A Autoridade Nacional de Comunicações (Anacom) aplicou multas de 1,5 milhões de euros às três operadoras de telecomunicações, Altice Portugal (Meo), Nos e Vodafone por corte indevido de serviços durante o ano de 2021.
Em causa está a “extinção dos serviços por falta de pagamento de faturas”, violando as normas previstas na Lei das Comunicações Eletrónicas quando tal sucede.

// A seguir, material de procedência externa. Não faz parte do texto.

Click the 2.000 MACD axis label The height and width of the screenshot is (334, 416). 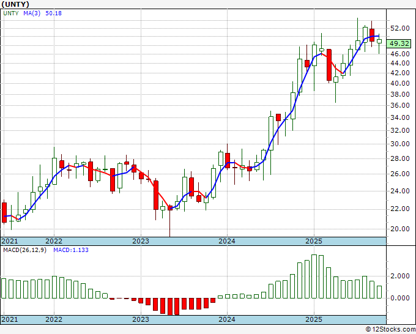(399, 276)
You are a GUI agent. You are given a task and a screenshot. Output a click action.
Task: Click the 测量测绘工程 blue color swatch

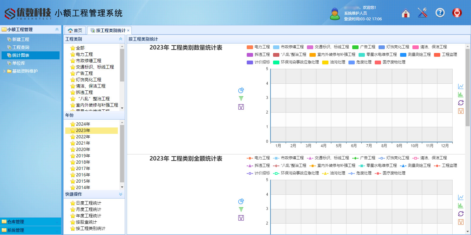pyautogui.click(x=403, y=55)
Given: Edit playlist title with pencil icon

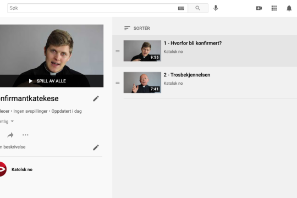Looking at the screenshot, I should pos(96,98).
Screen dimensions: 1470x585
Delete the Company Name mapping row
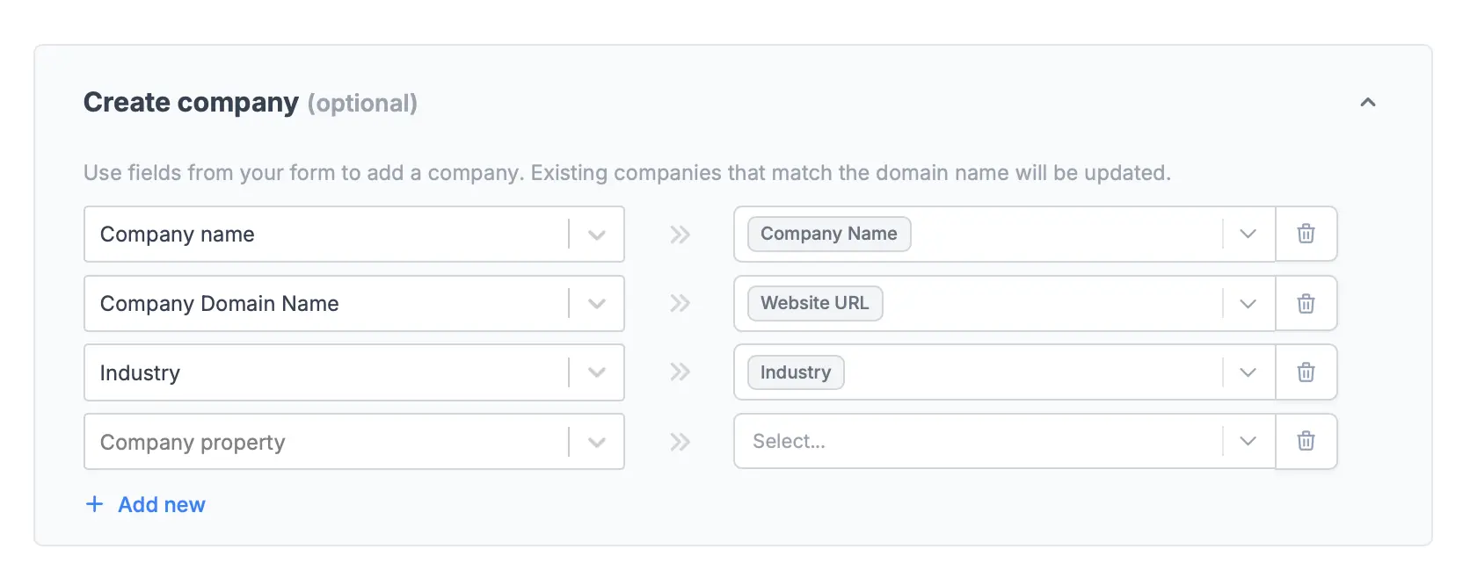pyautogui.click(x=1306, y=234)
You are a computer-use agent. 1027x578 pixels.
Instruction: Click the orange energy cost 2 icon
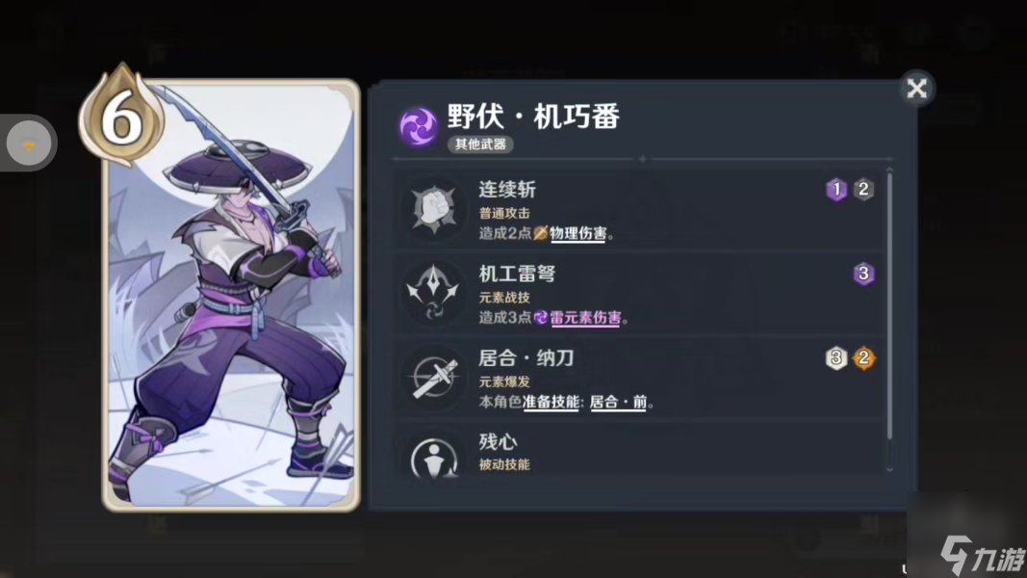point(863,357)
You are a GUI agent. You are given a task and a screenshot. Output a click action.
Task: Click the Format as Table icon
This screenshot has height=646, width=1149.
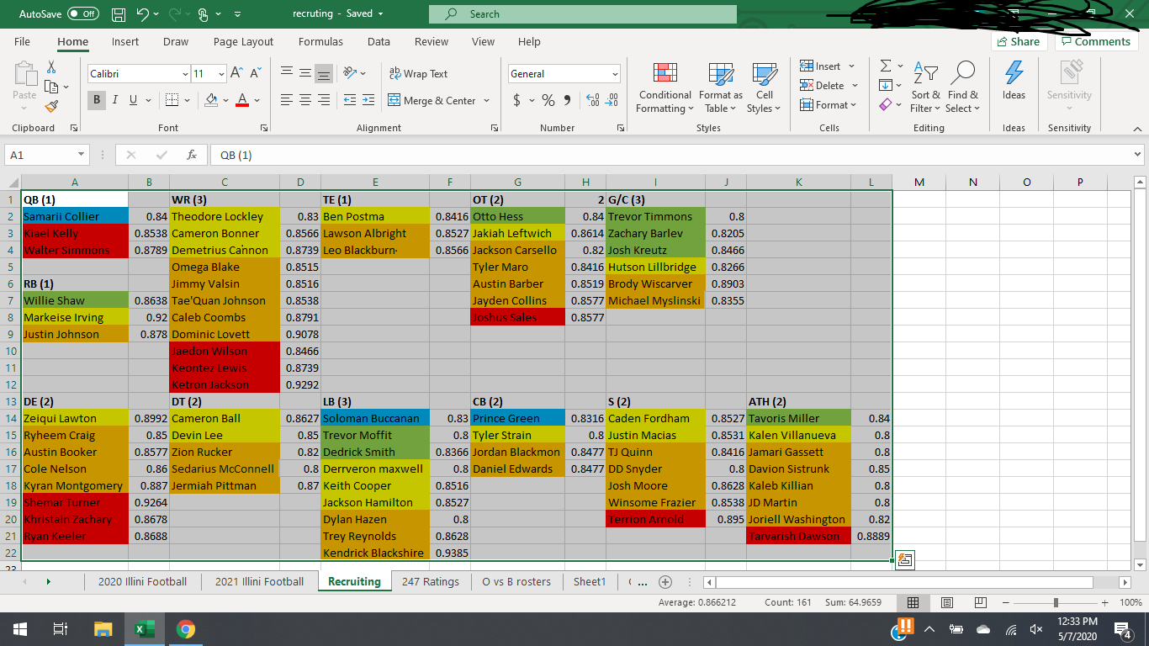pos(720,87)
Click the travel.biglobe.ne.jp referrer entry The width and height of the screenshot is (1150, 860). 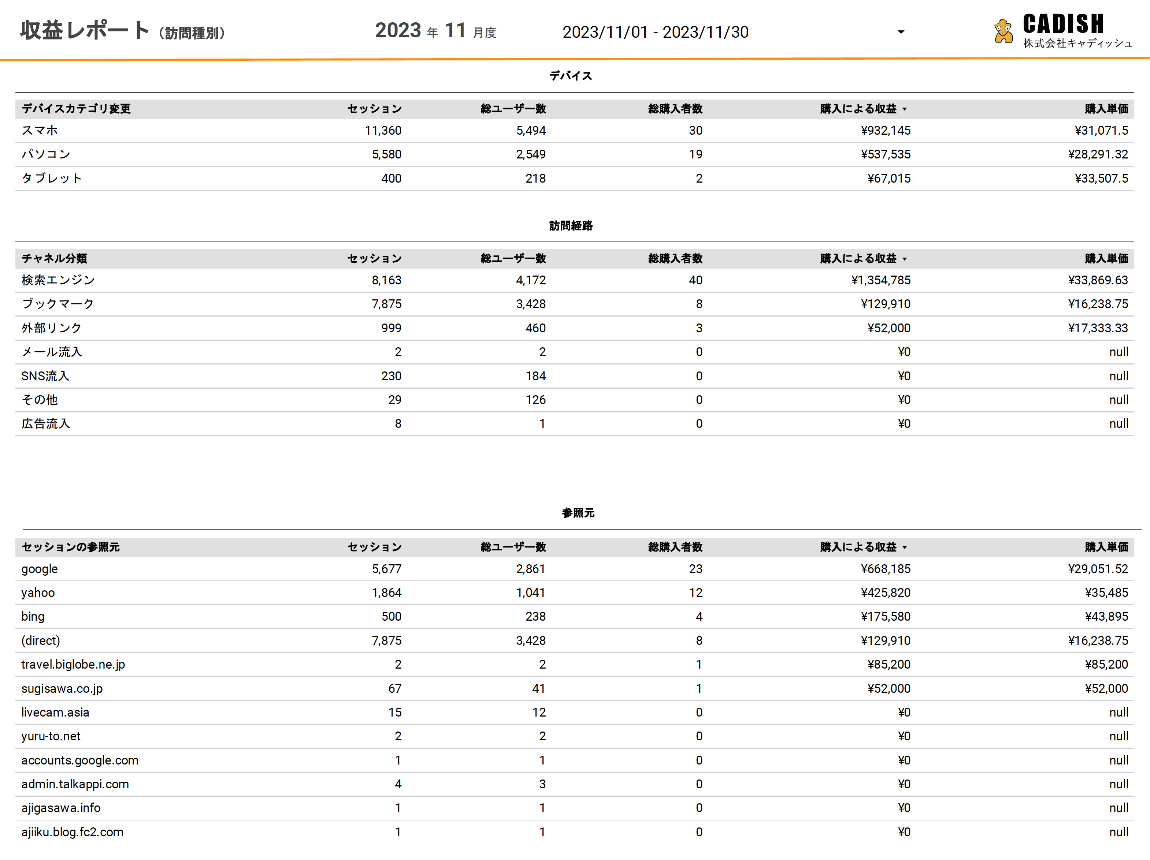pos(73,664)
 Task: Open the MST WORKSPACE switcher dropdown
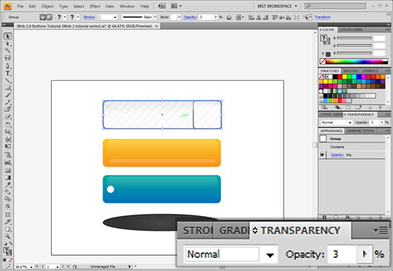click(277, 6)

As regras que definem a suspensão e extinção dos serviços prestados "visam proteger os utentes do serviço público essencial de comunicações eletrónicas e promover o cumprimento atempado dos contratos celebrados com consumidores, evitando o endividamento e, dessa forma, o aumento do recurso à via judicial para recuperação do respetivo crédito".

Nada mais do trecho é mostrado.